Memory-efficient architecture of 2-D dual-mode discrete wavelet transform using lifting scheme for motion-JPEG2000 by Li, Wei-ming
Memory-Efficient Architecture of 2-D Dual-Mode 
Discrete Wavelet Transform Using Lifting Scheme for 
Motion-JPEG2000 
Wei-Ming Li 
Department of Electrical Engineering  
Tamkang University 
Tamsui, Taipei, Taiwan 
E-mail: wmli@ee.tku.edu.tw 
Chih-Hsien Hsia 
Department of Electrical Engineering  
Tamkang University 
Tamsui, Taipei, Taiwan 
E-mail: chhsia@ee.tku.edu.tw 
Jen-Shiun Chiang 
Department of Electrical Engineering  
Tamkang University 
Tamsui, Taipei, Taiwan 
E-mail: chiang@ee.tku.edu.tw 
 
Abstract—In this work, we propose a memory-efficient 
architecture of lifting based two-dimensional discrete wavelet 
transform (2-D DWT) for motion-JPEG2000. The proposed 2-D 
DWT architecture consists of a 1-D row processor, internal 
memory, and a 1-D column processor. The main advantage of 
this 2-D DWT is to reduce the internal memory requirement 
significantly. For an N×N image, only 2N and 4N sizes of 
internal memory are required for the 5/3 and 9/7 filters, 
respectively, to perform the one-level 2-D DWT decomposition. 
Moreover, it supports both lossless and lossy operation for 5/3 
and 9/7 filters with high operation speed. The proposed 2-D 
DWT surpasses the existed lifting-based designs in the aspects of 
low internal memory requirement. It is suitable for VLSI 
implementation and can support various real-time image/video 
applications such as JPEG2000, motion-JPEG2000, MPEG-4 
still texture object decoding, and wavelet-based scalable video 
coding. 
I. INTRODUCTION 
Discrete wavelet transform (DWT) has been used for a 
wide range of applications, such as speech analysis, numerical 
analysis, signal analysis, image coding, pattern recognition, 
computer vision, and biometrics [1]. The DWT can be viewed 
as a multiresolution decomposition of a signal in which it 
decomposes a signal into several components in different 
frequency bands, requiring a large number of computation and 
large internal memory. Moreover, the DWT is a modern 
powerful tool for signal processing applications, such as 
JPEG2000 still image compression, denoising, region of 
interest, and watermarking. To achieve real-time processing, it 
is necessary to reduce the memory requirement and 
computational complexity to increase the hardware utilization 
efficiency. Generally, the realization of the 2-D DWT can be 
classified into two categories: convolution-based operation [1] 

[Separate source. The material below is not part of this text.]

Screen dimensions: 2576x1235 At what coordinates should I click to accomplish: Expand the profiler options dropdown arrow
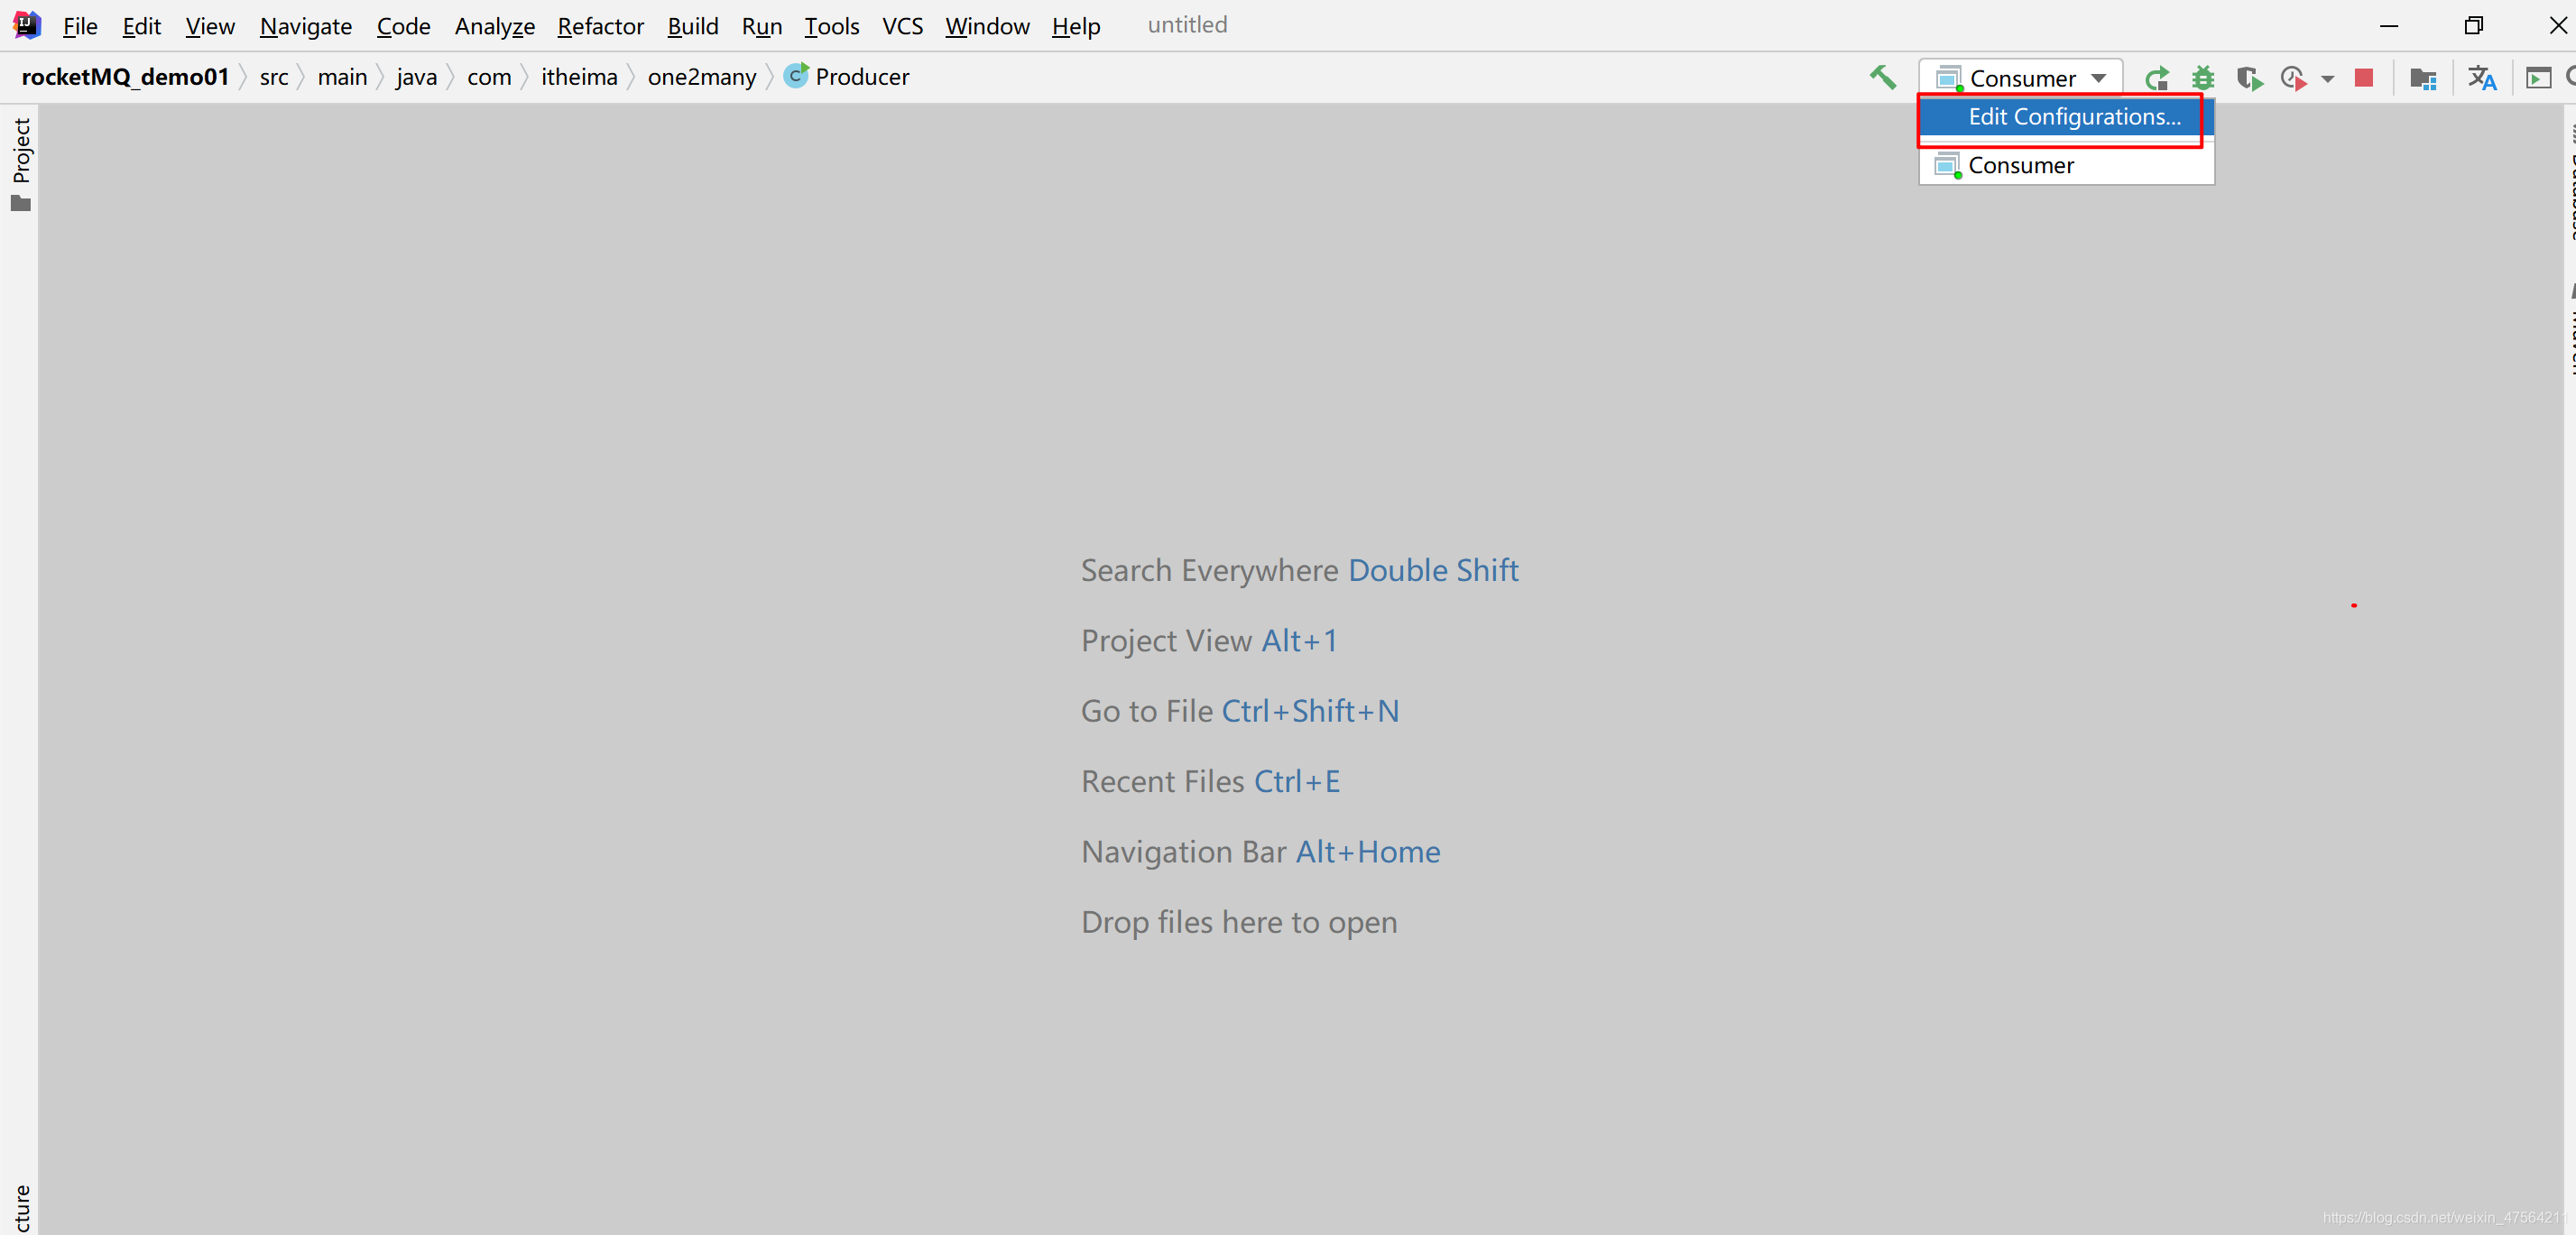click(x=2328, y=78)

and lifting-based operation (LDWT) [2]. Because the 
convolution-based implementation of DWT has high 
computational complexity and large memory requirements, 
the lifting-based implementation of DWT was proposed to 
overcome drawbacks of the convolution-based DWT [2]. The 
lifting-based scheme can provide a low-complexity solution 
for image/video compression applications, such as JPEG2000 
[10], motion-JPEG2000 [9], MPEG-4 still image coding [10], 
and MC-EZBC [3]. 
Low transpose memory requirement is the major concerns 
in space-frequency domain implementation. Several VLSI 
architectures of 2-D LDWT have been proposed to reduce the 
transpose memory requirements and communication between 
the processors, such as the architectures presented in [11] and 
[12]. However, these hardware architectures still need a 
quantitative transpose memory. For 9/7 filter with an N×N 
image, [11] needs 22N and [12] needs 14N sizes of transpose 
memory. In order to reduce the transpose memory further, this 
paper proposes a new architecture to efficiently reduce the 
sizes of the internal memory to 2N (5/3 filter) and 4N (9/7 
filter). 
The rest of this paper is organized as follows. Section II 
reviews the discrete wavelet transform and lifting scheme for 
9/7 filter. Section III describes the proposed one-level 2-D 
dual-mode DWT. In Section IV, the performance analysis for 
the proposed 2-D dual-mode architecture and comparison 
results with other architectures are illustrated. Section V gives 
a brief summary. 
II. DISCRETE WAVELET TRANSFORM AND LIFTING-BASED 
METHOD 
The lifting-based scheme proposed by Daubechies and 
Sweldens requires fewer computations than the traditional 
convolution-based approach [2]. It is in integer operation but 
can avoid the problems caused by the finite precision or 
rounding. The Euclidean algorithm can factorize the poly-
phase matrix of a DWT filter into a sequence of alternating 
upper and lower triangular matrices and a diagonal matrix. 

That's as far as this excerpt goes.